Personal information
- Date of birth: 6 January 1989 (age 37)
- Place of birth: Hennebont, France
- Height: 5 ft 9 in (1.75 m)
- Position: Attacking midfielder

Youth career
- 1998–2000: Lanester
- 2000–2007: Lorient

Senior career*
- Years: Team / Apps / (Gls)
- 2007–2015: Lorient / 72 / (2)
- 2009–2010: → Boulogne (loan) / 16 / (1)
- 2010–2014: Lorient B / 42 / (14)
- 2012: → Doncaster Rovers (loan) / 13 / (2)
- 2015–2016: Swindon Town / 35 / (4)
- 2016–2019: Forest Green Rovers / 23 / (3)
- 2017: → Aldershot Town (loan) / 14 / (2)
- 2018: → Aldershot Town (loan) / 9 / (0)
- 2018: → Gloucester City (loan) / 5 / (2)
- 2019: → Gloucester City (loan) / 11 / (4)
- 2019–2022: Gloucester City / 52 / (11)

International career
- 2009–2010: France U20 / 6 / (4)

= Fabien Robert =

French footballer (born 1989)

Fabien Robert (born 6 January 1989) is a French footballer who played for English club Gloucester City as an attacking midfielder.
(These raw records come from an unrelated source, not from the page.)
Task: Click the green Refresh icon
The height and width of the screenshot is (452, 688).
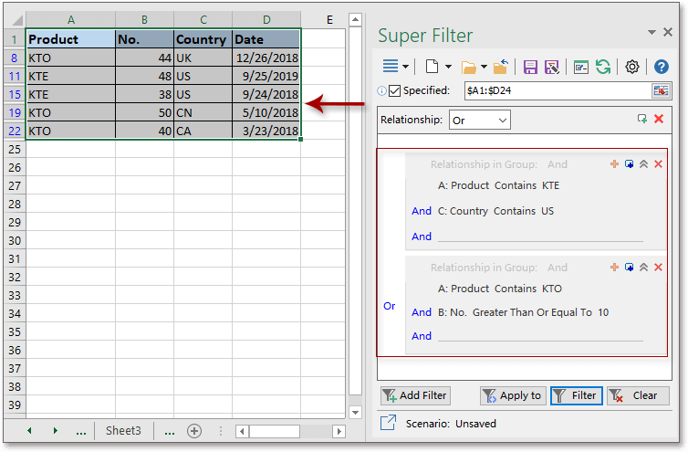Action: coord(603,67)
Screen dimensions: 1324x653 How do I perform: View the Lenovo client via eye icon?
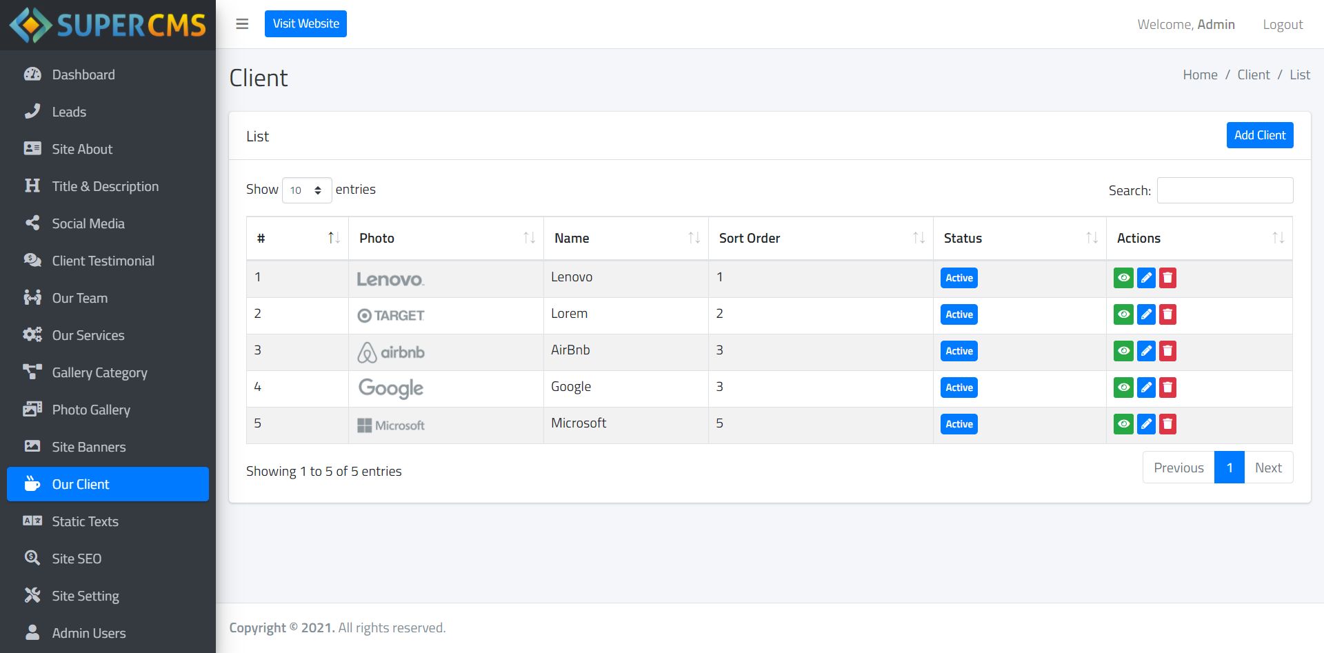(x=1123, y=278)
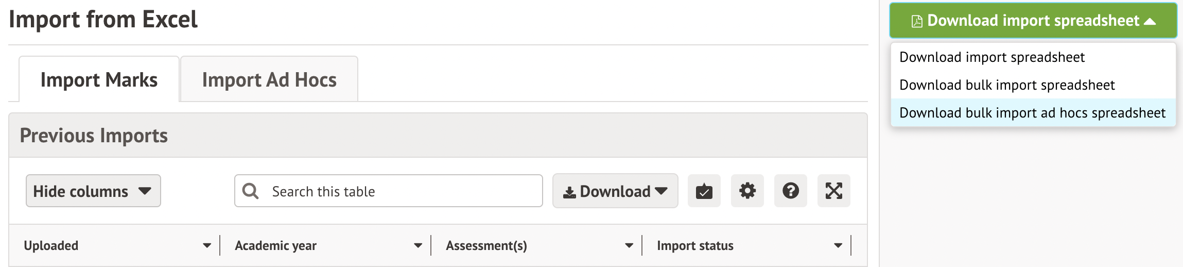Click the file icon on green button
The image size is (1183, 267).
[x=916, y=21]
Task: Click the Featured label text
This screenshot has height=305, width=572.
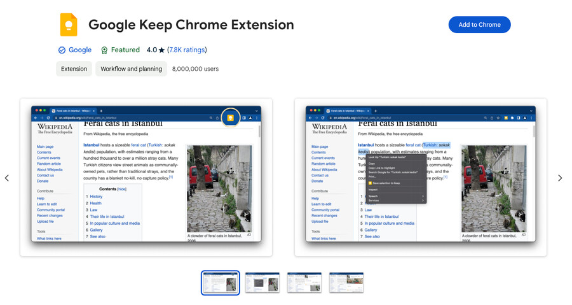Action: (125, 50)
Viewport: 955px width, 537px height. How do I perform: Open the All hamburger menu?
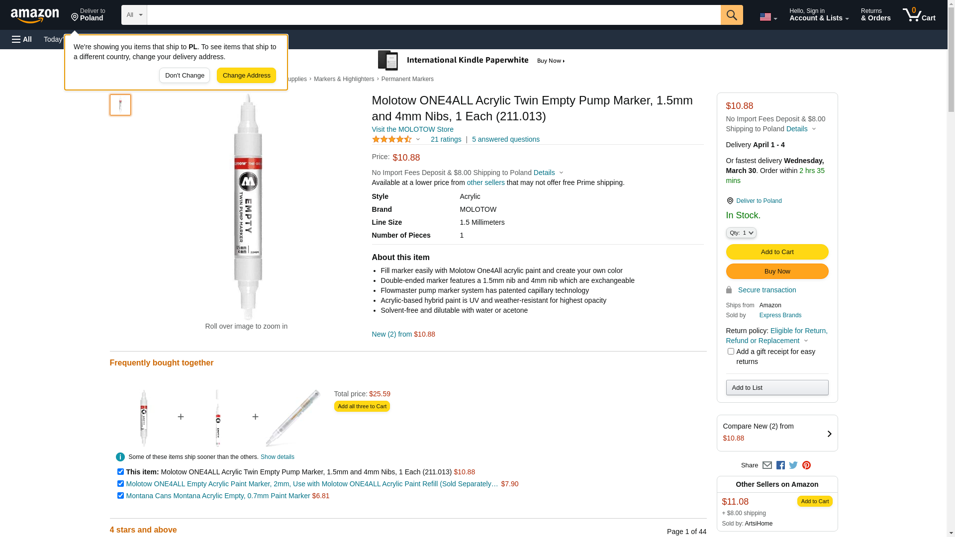point(22,39)
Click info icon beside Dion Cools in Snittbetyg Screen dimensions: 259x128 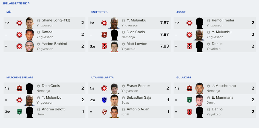click(x=123, y=32)
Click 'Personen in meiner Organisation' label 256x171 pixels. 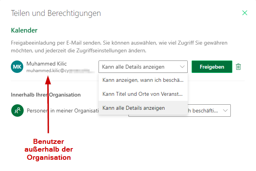pos(63,111)

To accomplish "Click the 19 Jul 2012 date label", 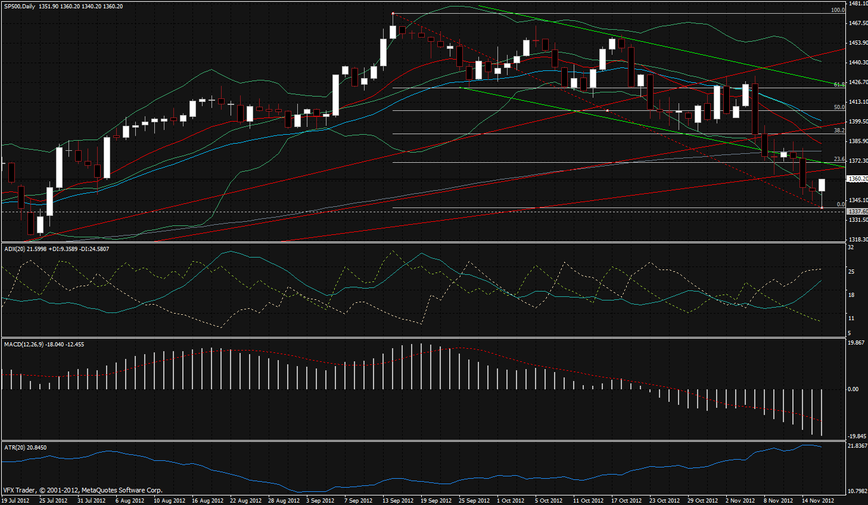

He is without a club (as of 12 April 2024).

==Club career==
===Lorient===
Robert is a product of the FC Lorient Centre de Formation, having previously played for local side AS Lanester. Following great success playing on Lorient's under-18 and CFA 2 squad, on 15 June 2007, he signed an unprecedented five-year professional contract effectively keeping him with Lorient until 2012. He was promoted to the senior squad for the Ligue 1 2007–08 season and assigned the number 28 shirt. He made his professional debut on 1 September 2007 in a league match against Strasbourg appearing as a substitute in the 60th minute. The final result was a 0–0 draw. Over the course of the season, he made eleven appearances, nine of them as a substitute and one start, his first ever, in a 0–0 draw against Le Mans.

====Doncaster Rovers (loan)====
On 31 January 2012, Robert joined Championship side Doncaster Rovers on loan until the end of the season. After making four appearances as a substitute, he finally started the match against Birmingham City which ended in a 3–1 defeat on 30 March 2012. He scored his first goal for Doncaster in the 4–3 defeat to Portsmouth on 14 April 2012.

===Swindon Town===
On 30 July 2015 Robert joined Swindon on a one-year contract (plus one optional). He scored his first goal for the club in a 2–2 draw away at Bury.

===Forest Green Rovers===
On 4 August 2016, it was announced that Robert had signed for National League side Forest Green Rovers. He was part of the squad winning the promotion to League Two in the Play off at Wembley.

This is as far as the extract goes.